Question

integral of dx/(Sqrt(-x^2+8x-12))

Answer 1

-2x^3/3+8x^2/2-12x

Answer 2

which can be simplified:

-2x^3/3 + 4x^2-12x

Answer 3

sqrt goes to x^(1/2)

Answer 4

bit lost on the sqrt its been a while. can someone else help?

Answer 5

1/x goes to ln x

Answer 6

\[\int\frac{dx}{\sqrt{-x^2+8x-12}}\]
Complete the square in the denominator:
\[-x^2+8x-12\\
-\left(x^2-8x\right)-12\\
-\left(x^2-8x+16-16\right)-12\\
-\left((x-4)^2-16\right)-12\\
-(x-4)^2+16-12\\
4-(x-4)^2\]
So now you have
\[\int\frac{dx}{\sqrt{4-(x-4)^2}}\]
Now make a trigonometric substitution.
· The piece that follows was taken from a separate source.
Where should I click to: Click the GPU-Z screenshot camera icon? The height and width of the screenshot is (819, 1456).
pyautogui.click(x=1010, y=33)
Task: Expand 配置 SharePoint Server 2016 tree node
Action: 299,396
Let
\[x-4=2\sin u\\
dx=2\cos u~du\]
\[\int\frac{2\cos u}{\sqrt{4-(2\cos u)^2}}~du\]

Answer 7

Sorry, that last integral should be
\[\int\frac{2\cos u}{\sqrt{4-(2\color{red}{\sin u})^2}}~du\]

Answer 8

why make a sub with trig functions?

Answer 9

What would you do instead? The procedure you suggested doesn't work.